Он протянул мне руку, я обеими руками схватил его горячую ладонь, но он быстро высвободил ее, как будто стало ему больно, и зашагал к двери, которая была справа, если стоять лицом к Неве. Я смотрел ему вслед.

Перед тем как скрыться, он остановился и крикнул:

— Вам на противоположную сторону! Не забудь, Паша. «Станция Маяковская» — и наверх! Обязательно наверх! — И исчез. Стеклянная дверь продолжала раскачиваться вперед-назад и долго не могла успокоиться.

Я заплакал и, плача, спросил у мамы, которая по-прежнему была рядом:

— Мамочка, что тебе сказал Владимир Владимирович? Что он сказал про меня? Мама, не мучай. Мамочка! Ма-а-а!

— Не плачь, Пашенька, не плачь, родной мой. Он хорошо сказал про тебя. Он сказал мне: «Мама, ваш сын прекрасно болен».

— Мама!!! Мама! Я так и знал, — заорал я в восторге. — Мама, твой сын прекрасно болен! Оля, где ты? Я прекрасно болен! Это правда, Оля! Это сущая правда! Это прекрасно!.. Оля! Оля!!! Где ты, Оля?!!
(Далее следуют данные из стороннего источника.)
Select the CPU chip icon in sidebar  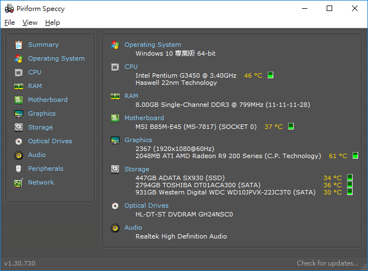pos(19,73)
Я проснулся с ощущением такой пустоты в груди, будто мне сделали резекцию легких и вдобавок выкачали из грудной полости воздух. Долго я лежал, соображая что к чему. Наконец я понял, что то место на земле, где я нахожусь сейчас, есть Олина речка, что лежу я в палатке, что еще темно, просто темно, просто ночь, а не потому что я мертв. Как только я это понял, легкие вернулись на свое место и начали усиленно работать, уничтожая страшный вакуум. Но через мгновение я обнаружил и другое. Как же это получилось? Как это я так обнаглел? Перевернулся ночью на правый бок, моя рука, как змея, выползла из мешка сама собой… И вот я обнимаю Олю левой рукой, да еще позорная моя рука проникла в ее мешок и запуталась во вкладыше.

Через два спальника и два вкладыша идет тепло от Олиных ног к моим коленям, через два спальника и два вкладыша чувствую ее лопатки — так крепко прижался я к ней.

И слышу я ее слабое затаенное дыхание, а сам знаю, проснись она до того, как уберу я свою руку, пощады мне не будет.

«Пусть во сне, пусть случайно так получилось, пусть люблю я ее, как никого никогда не любил. Это все слабые оправдания, Павел Родионович. Ты же не будешь оправдываться перед ней этим жалким лепетом. А раз нет, то наглый ты кот и ворюга — вот кто ты, Павел Родионович. Вот кем ты предстанешь перед ней. И потому торопись! Еще можно увильнуть от позора. Только бы она не проснулась. А проснется, только бы ничего сразу не поняла со сна. А там притвориться спящим… Ну что же ты медлишь, Паша? Казни себя, казни! Уходи, пока не поздно! Не успеешь — каяться тебе всю жизнь!» И я послушался, отпрянул, вернее, осторожно отодвинулся в сторону и потихоньку-потихоньку потянул руку.

Со стопорящимся дыханием расставался я с той, кого больше всего на свете любил. Я знал, какими долгими могут быть прощания, какими вечными могут оказаться разлуки, и мне было тоскливо, потому что не хотел, не мог, не имел я права разлучаться с ней. Но время шло. Она могла проснуться. А я в свои зрелые годы, готовясь всю жизнь, не был готов к ее пробуждению. Но еще больше не был готов я к разлуке. И потому рука моя остановилась на мгновенье, и весь я судорожно прижался к той, кого любил, и отпрянул, словно прощался в аэропорту.

И еще одна высшая несправедливость могла совершиться в этом лучшем из миров мире. А несправедливость — общее несчастье. Цепной реакцией проходит она по всему свету, где-то набежав сумраком на чье-то счастье, где-то сорвавшись последней каплей в горное озеро, после которой по долине прокатывается смертоносный сель. А главное — несчастными будут расти дети там, где появится несправедливость, если они вообще родятся.

Но нет, не случилась она!

Когда мгновенье осталось до разлуки, когда моя рука, освободившаяся от сострадательных пут вкладыша, нехотя покидала свое счастливое пристанище, Олины ладони остановили ее, и на моих обветренных, заскорузлых, прокуренных пальцах на всю жизнь остались осторожные прикосновения Олиных губ — Олины первые поцелуи.